UNITED STATES
                       SECURITIES AND EXCHANGE COMMISSION
                             Washington, D.C. 20549

                                    FORM 8-A

                FOR REGISTRATION OF CERTAIN CLASSES OF SECURITIES
                     PURSUANT TO SECTION 12(b) OR (g) OF THE
                         SECURITIES EXCHANGE ACT OF 1934


                         LUCKY STRIKE EXPLORATIONS, INC.
             (Exact name of registrant as specified in its charter)

            Nevada                                               20-8055672
  (State or other jurisdiction                                  (IRS Employer
of incorporation or organization)                            Identification No.)

   4240 W. Flamingo Road, Suite 201
            Las Vegas, NV                                           89103
(Address of principal executive offices)                          (Zip Code)

Securities to be registered pursuant to Section 12(b) of the Act: Not applicable

Title of each class                               Name of each exchange on which
to be so registered                               each class is to be registered
-------------------                               ------------------------------

If this form relates to the registration of a class of securities pursuant to
Section 12(b) of the Exchange Act and is effective pursuant to General
Instruction A.(c), check the following box. [ ]

If this form relates to the registration of a class of securities pursuant to
Section 12(g) of the Exchange Act and is effective pursuant to General
Instruction A.(d), check the following box. [X]

Securities Act registration statement file number to which this form relates:
333-140839 (if applicable)

        Securities to be registered pursuant to Section 12(g) of the Act:

                                  Common Stock
                                (Title of class)

_BRIEF 1_: According to the Form 8-A, in which state is the registrant incorporated?
The listing that follows has no connection to the Form 8-A.

_GIVEN INFORMATION_:
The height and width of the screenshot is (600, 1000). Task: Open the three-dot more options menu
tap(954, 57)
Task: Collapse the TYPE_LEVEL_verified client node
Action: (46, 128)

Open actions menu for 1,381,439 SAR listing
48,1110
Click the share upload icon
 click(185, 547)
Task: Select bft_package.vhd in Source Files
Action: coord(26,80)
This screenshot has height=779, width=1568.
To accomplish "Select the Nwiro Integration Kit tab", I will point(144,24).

--

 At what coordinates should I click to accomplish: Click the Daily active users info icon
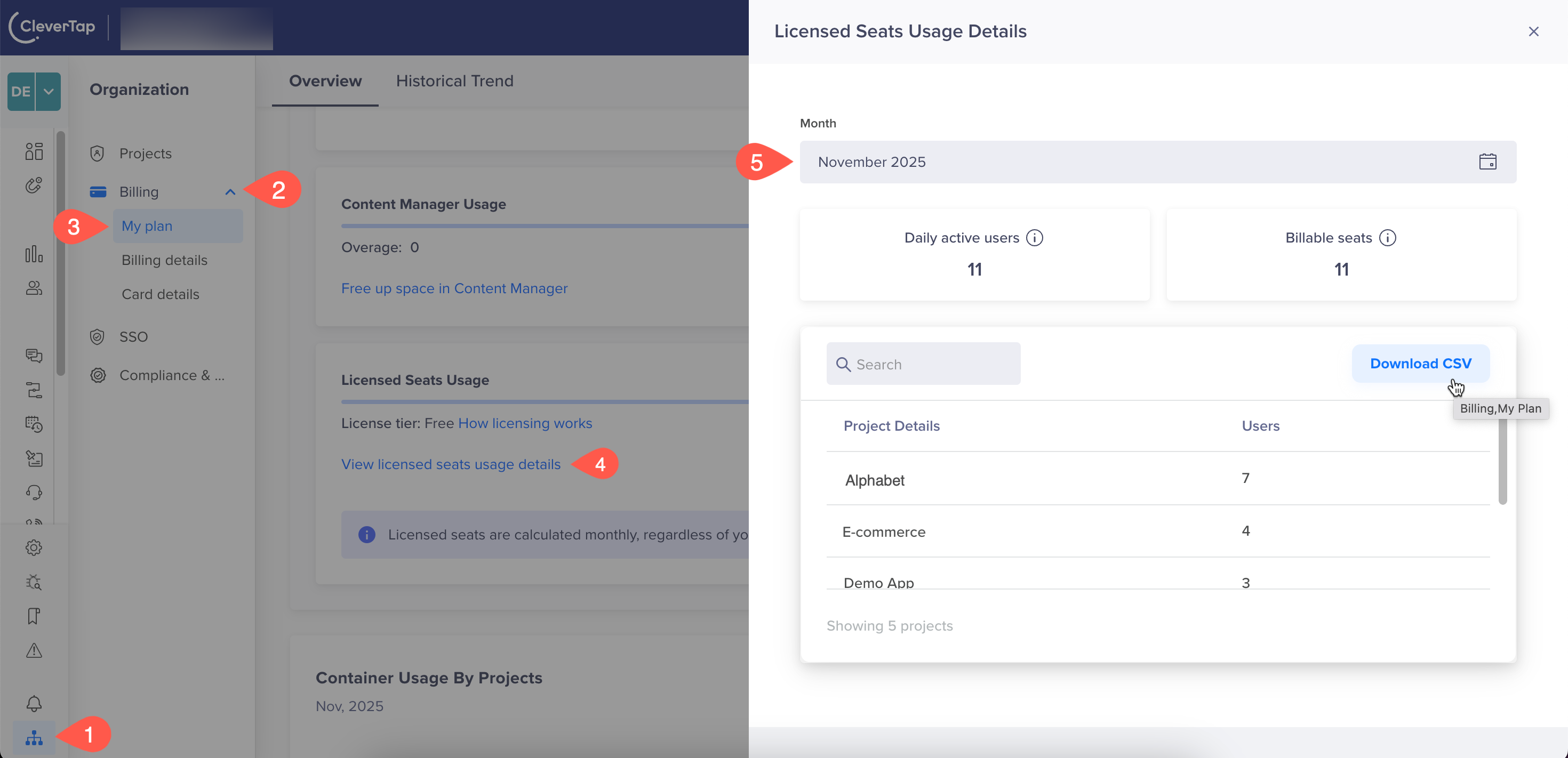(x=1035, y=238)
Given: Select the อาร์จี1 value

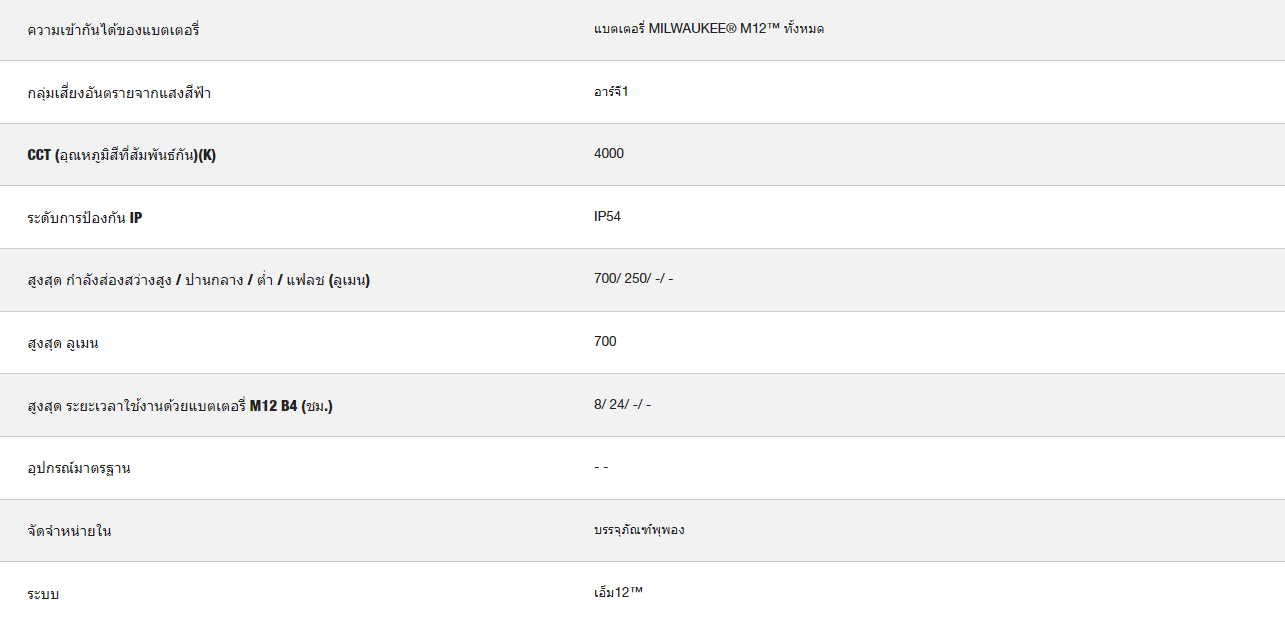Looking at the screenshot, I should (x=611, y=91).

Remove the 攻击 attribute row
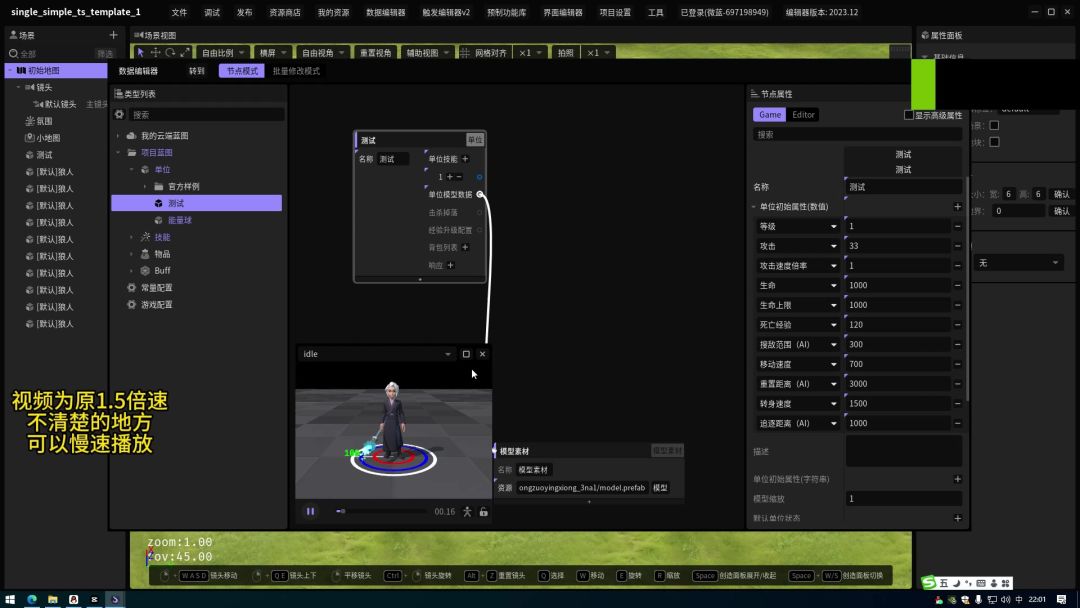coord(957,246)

==

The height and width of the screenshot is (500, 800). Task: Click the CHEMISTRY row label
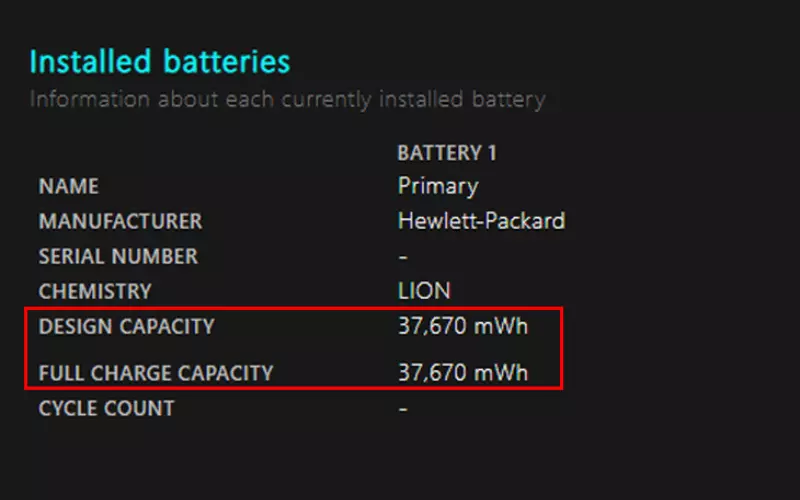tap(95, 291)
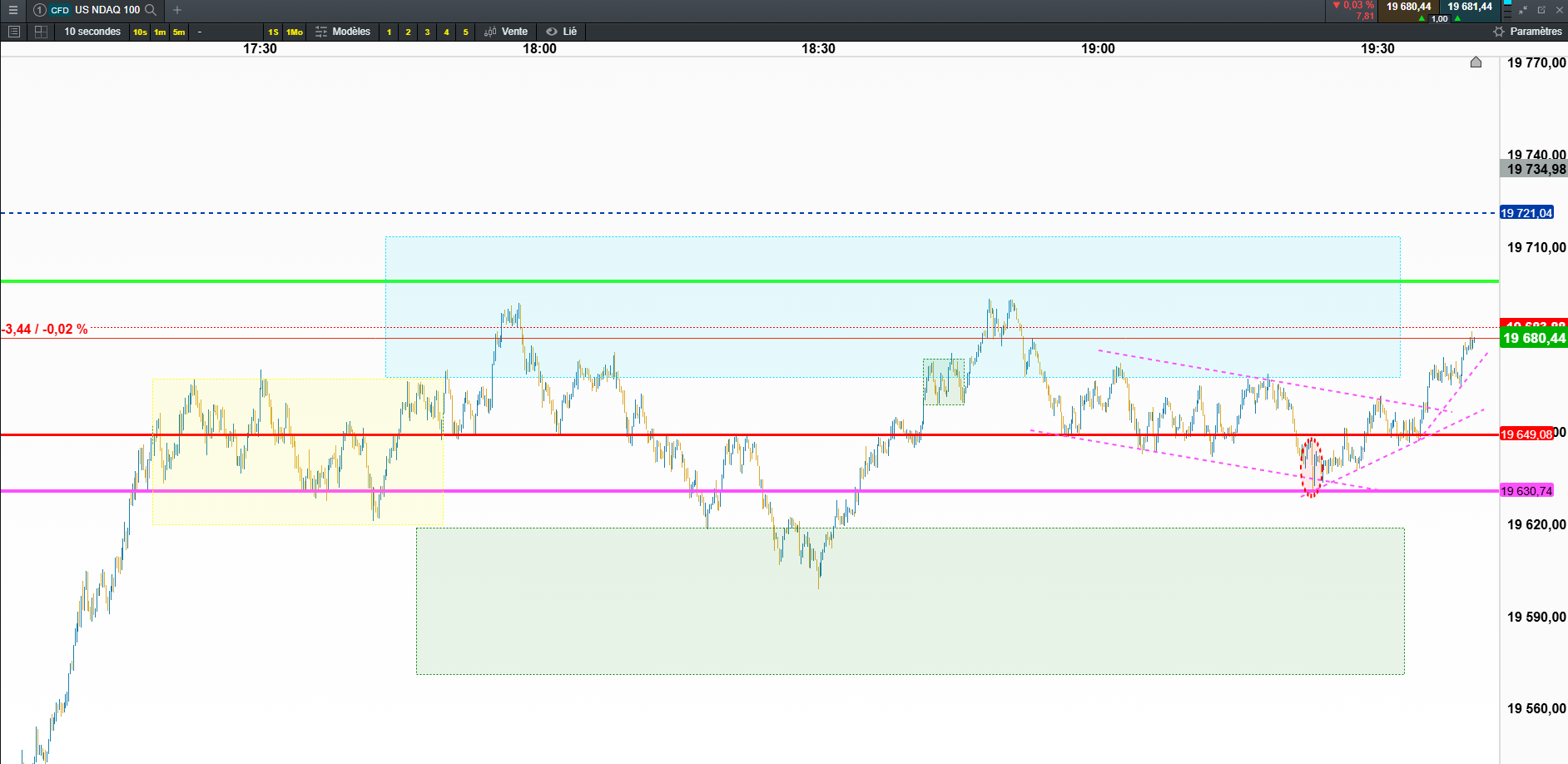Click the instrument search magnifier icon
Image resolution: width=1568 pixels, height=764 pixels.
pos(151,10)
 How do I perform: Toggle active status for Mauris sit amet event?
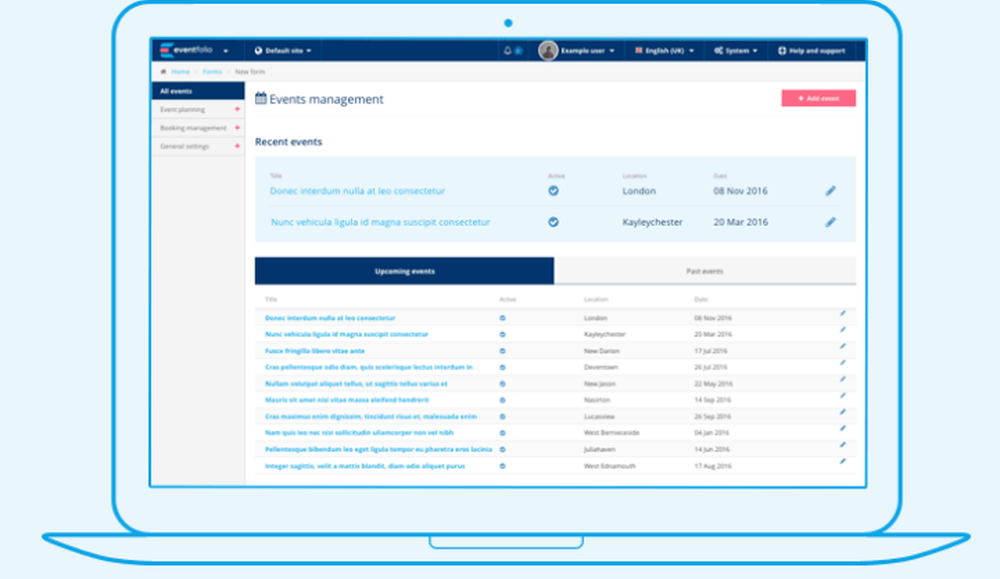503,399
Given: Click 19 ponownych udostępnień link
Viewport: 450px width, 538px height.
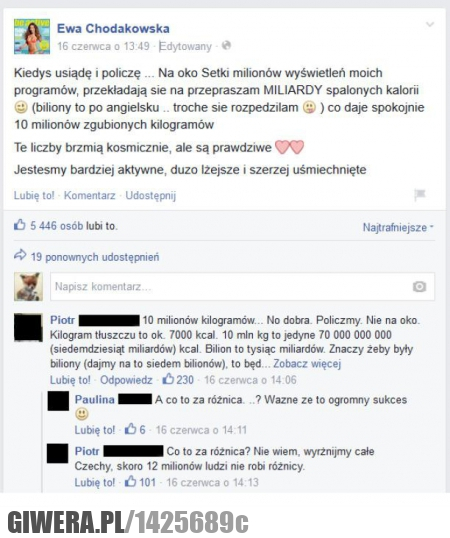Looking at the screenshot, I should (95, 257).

_BRIEF 2_: In the listing, start at the line containing "The height and width of the screenshot is (600, 1000)." and stop after the line containing "I will point(144,24).". Rewrite only those lines, replacing "screenshot" with "capture" and changing nothing else.

_WRITTEN ANSWER 1_: Nevada

_WRITTEN ANSWER 2_:
The height and width of the capture is (600, 1000). Task: Open the three-dot more options menu
tap(954, 57)
Task: Collapse the TYPE_LEVEL_verified client node
Action: (46, 128)

Open actions menu for 1,381,439 SAR listing
48,1110
Click the share upload icon
 click(185, 547)
Task: Select bft_package.vhd in Source Files
Action: coord(26,80)
This capture has height=779, width=1568.
To accomplish "Select the Nwiro Integration Kit tab", I will point(144,24).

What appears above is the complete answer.